Margaret Rand, Waitrose

"I don’t have a television, so can’t join in the debate, but that was a good piece. The government needs alcohol to be a problem, because it’s such a good fund-raiser. And it’s certainly not going to say clearly that binge drinkers are stupid and uneducated because a) it educated them, and b) they have the vote."

Russel Gillwald, marketing director, Wild Africa Cream

"Political correctness – a contradiction in terms if ever there was one, yet it is embraced with absolute fervour in English society. I saw the BBC piece about alcohol causing mouth cancer, I’ve also seen several other inserts showing inebriated youths misbehaving. What I haven’t seen is any coverage of drunk pensioners misbehaving, why not? That’s because nearly all of us grow up after testing the boundaries during our youth – we change as we get older, that’s why the book “Abseiling for the Elderly – A Step by Step Guide” isn’t a best seller. About the same time as the “you’ll die if you drink” insert, there was one about railway crime, showing cctv footage of youths smashing trains, trying to derail them and other forms of distasteful conduct aimed at British Rail. Questions: What are young teenagers doing playing on railway lines after dark, or indeed at any time? What about the social responsibility of their parents? Is getting drunk after trying to derail a train such a bad thing?
"Homo sapiens is a simple organism whose basic instincts haven’t evolved much since cave-man days. Then, if you fancied someone you clubbed them over the head and dragged them off to your boudoir. Nowadays society frowns on such behaviour, but does that mean the instinct is gone? What’s happened is the expensive, time consuming and often less effective “dinner-and-a-movie” has replaced the club, how we get the job done has become more important than getting it done. Between your home and your office count the number of signs either telling you not to do something or warning you of grave danger. If there are less than twenty I’d be surprised. Recently, while walking by the Thames, I saw a sign on a railing that read “DANGER – DEEP WATER. RISK OF DROWNING”. I retreated in fear, thinking that the ferryboat moored nearby was floating in six inches of water. Where would we be without the signs?

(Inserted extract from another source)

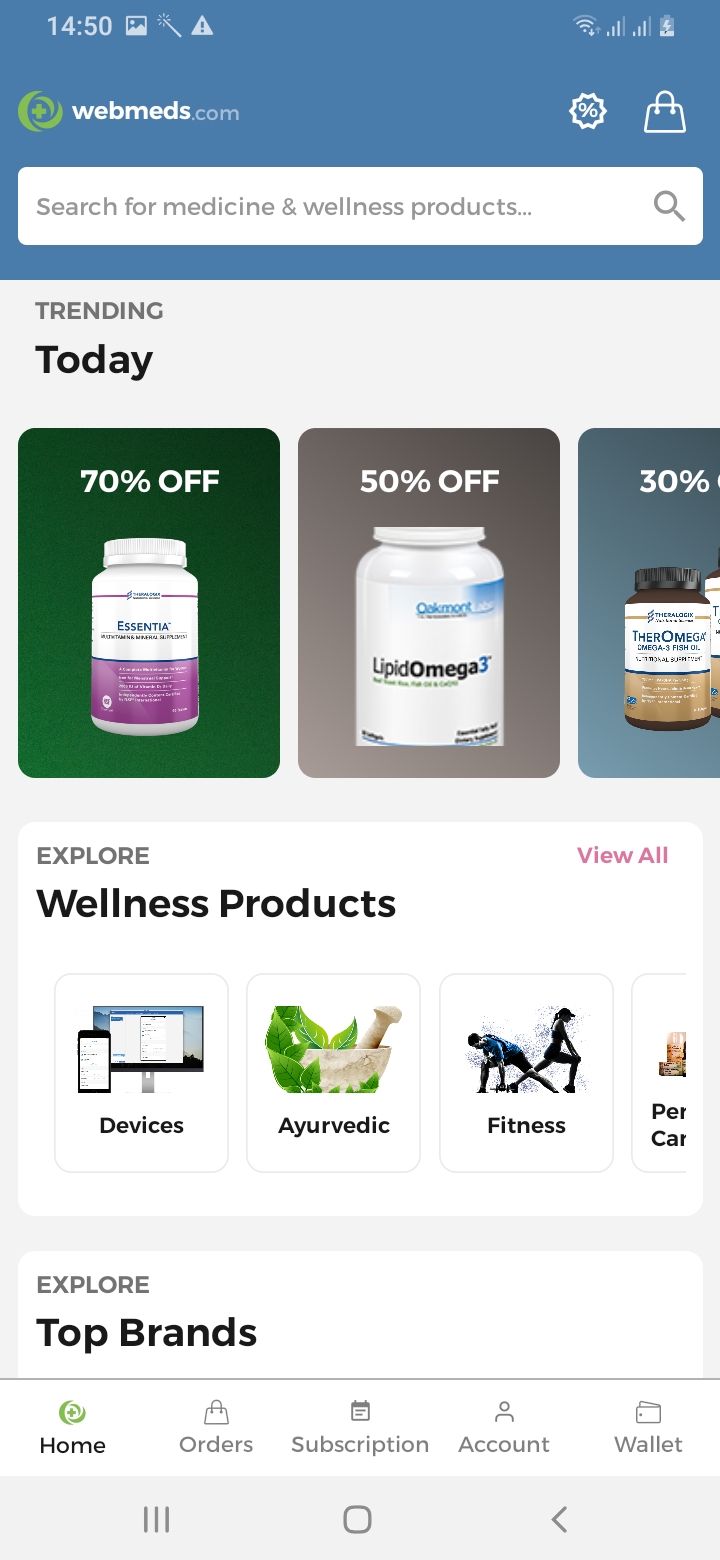Choose the Ayurvedic category card

pos(334,1072)
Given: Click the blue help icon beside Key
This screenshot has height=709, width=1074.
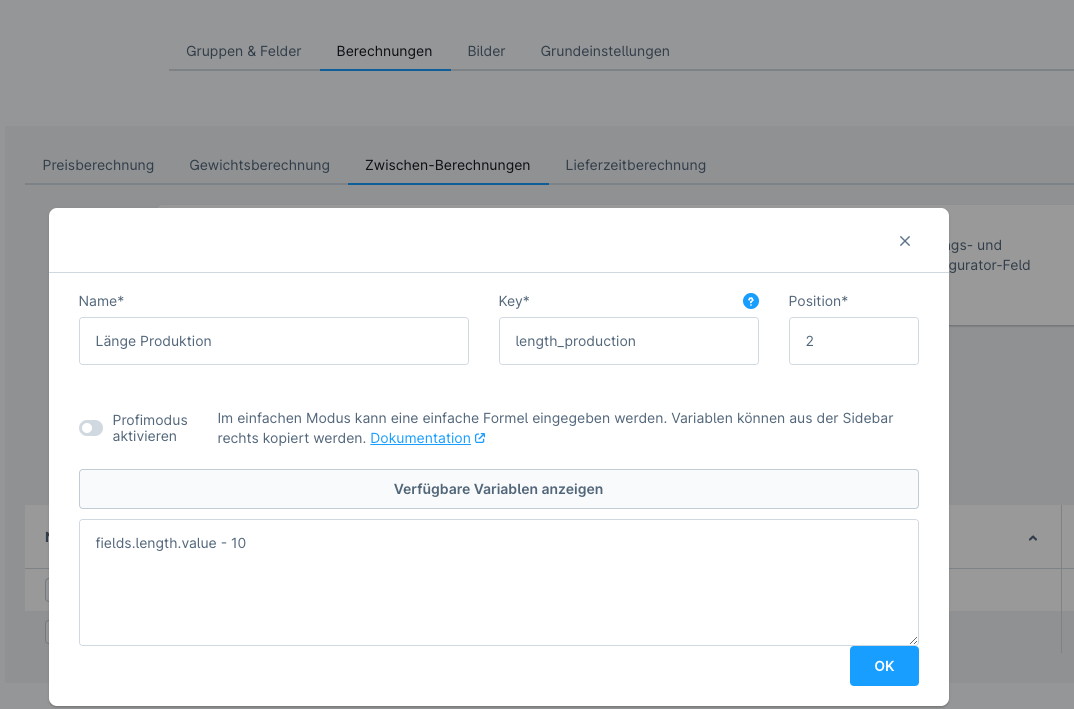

"We live such boring, controlled and structured lives that naturally we want to have a bit of fun and let off steam now and then. But wait – fun leads to chaos and social degeneracy, so the thought police have decided that if they stop us from having fun all the collateral damage caused by it will go. They haven’t stopped to think that its our nature to have fun, its instinctive, and if you doubt that just look at your kids, they’re only happy when they’re having fun. All we try to do is teach them how to do it so nobody gets hurt, and saying “don’t have fun” doesn’t work. Is big brother ever going to change our instinctive fabric? I don’t think so, especially if its going to be by scaring us into submission."